Otra idea fija es su convicción de que si en Estados Unidos hay 100 mil muertes por fentanilo es porque los 100 mil muertos fueron expulsados de sus hogares por sus familias. Esto le sirve al Supremo para señalar que en México no es así, porque la familia mexicana es la más amorosa y fraterna y buena del mundo.
¿Servirá de algo señalarle al Supremo que según estadísticas oficiales el 90% de los jóvenes gringos dejan voluntariamente la casa familiar cuando tienen 27 años? No. No servirá, porque la idea ha sido fijada y el cráneo macuspano es particularmente sólido. Tampoco servirá hacerle pensar que creer que la fraternidad es un atributo mexicano es, de hecho, una agresión a la idea misma de la fraternidad.
Otra idea que tiene es que nuestras culturas ancestrales son las mejores del mundo porque en ellas no había clajita, rajita, fajita ni siquiera contra los tlaxcaltecas. En ellas abundaban la fraternidad, el amor a la justicia y al prójimo, en la misma medida en que no existían la codicia ni el poder ni el dinero hasta que llegaron los abominables “europeos” que echaron todo a perder porque inventaron el pinche lucro.

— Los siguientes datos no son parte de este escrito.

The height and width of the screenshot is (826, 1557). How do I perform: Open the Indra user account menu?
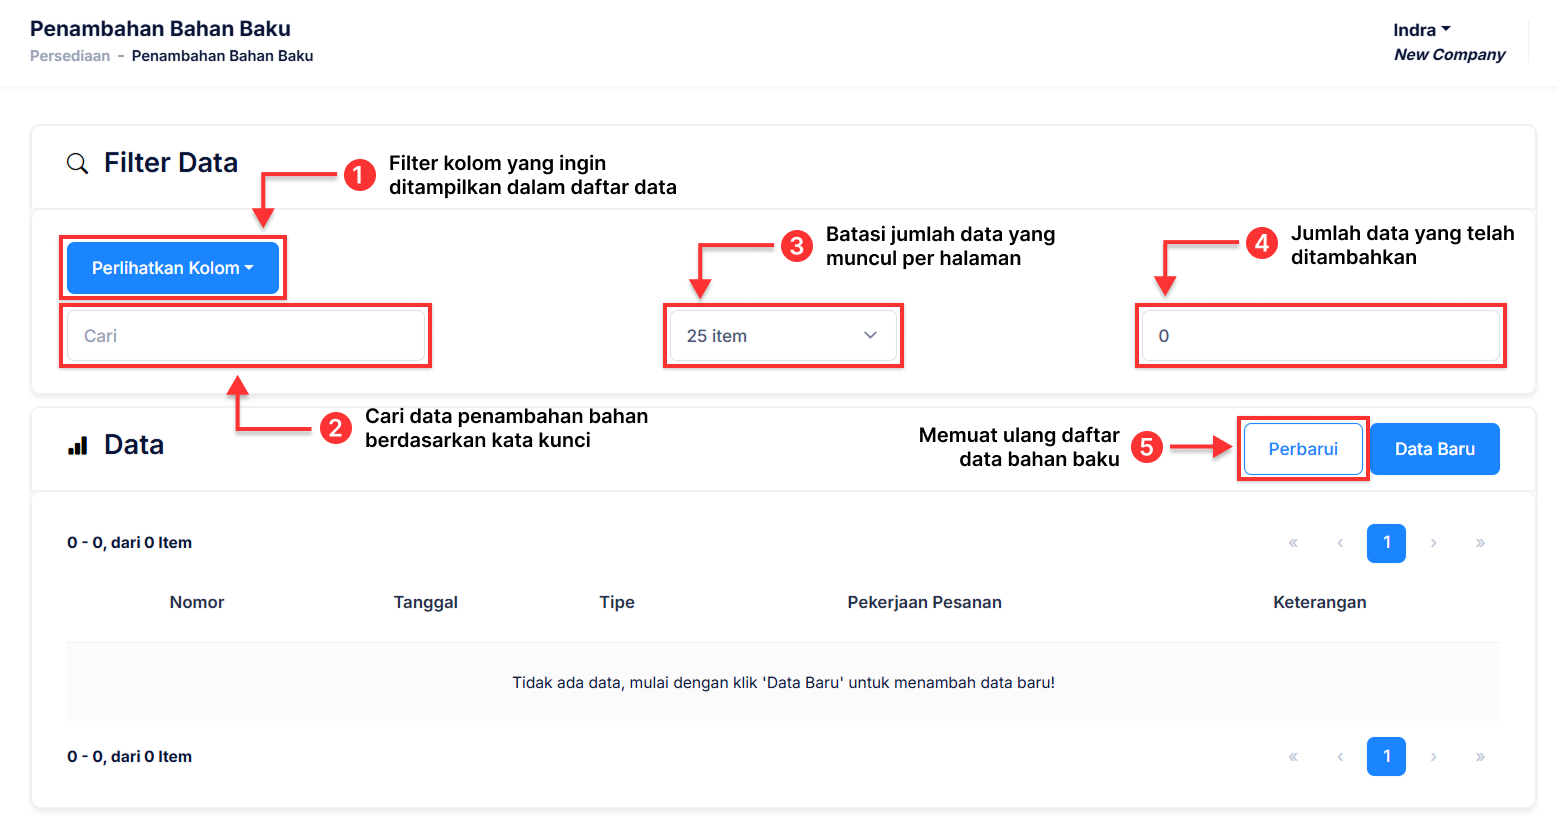point(1421,30)
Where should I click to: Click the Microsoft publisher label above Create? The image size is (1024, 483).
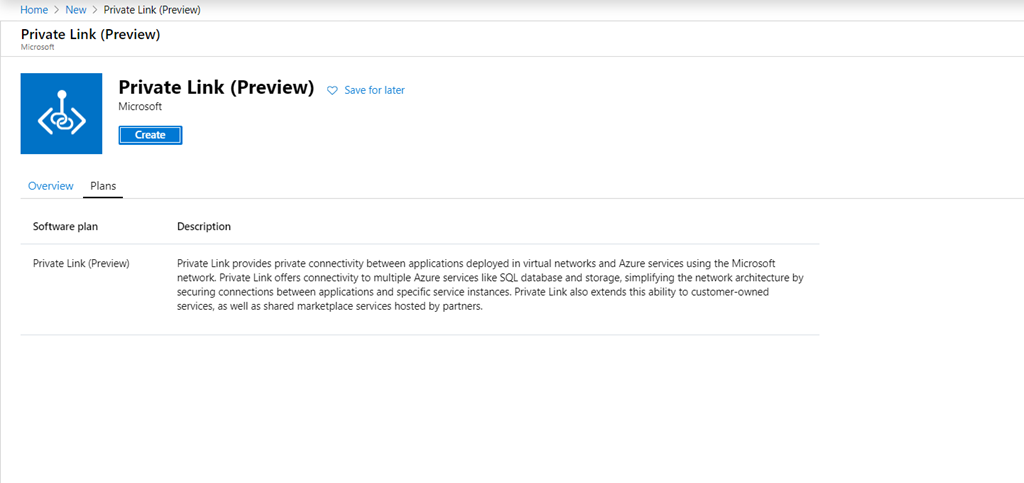140,107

Obviamente, ese idílico pasado “originario”, que el Supremo llama “el México profundo”, excluye al periodo novohispano desde su nombre, pues, como buen juarista, identifica al pasado novohispano con el conservadurismo. Su idea es que las etnias originarias son una fuente de gloria muy superior a la universalidad de pueblos, etnias y hablas de la Hispania fecunda.
Pero que sor Juana y Juan Ruiz de Alarcón, Sigüenza y Góngora y Fernando de Alva Ixtlixóchitl hayan escrito y pensado no vale, porque fueron novohispanos y no antihispanos, como era su deber. La independencia prefirió no crear un proyecto nacional sino un nacionalismo, ajeno a su propio pasado. ¿Debería extrañarnos que nacionalistas simplones como Ignacio Ramírez e Ignacio Manuel Altamirano —hoy héroes patrios— abominasen el periodo colonial y se burlasen de sor Juana y del culto indígena a la Virgen de Guadalupe?
El nacionalismo del Supremo no es menos simplón. Rilke decía que la única nación auténtica es la infancia (que no es lo mismo que obstinarse en ser infantil). El nacionalismo feroz e infantil del Supremo, como suele suceder, es una mezcla de odio a lo diferente y narcisismo. Más que entender a México, trató de esconderlo en sus “ideas”.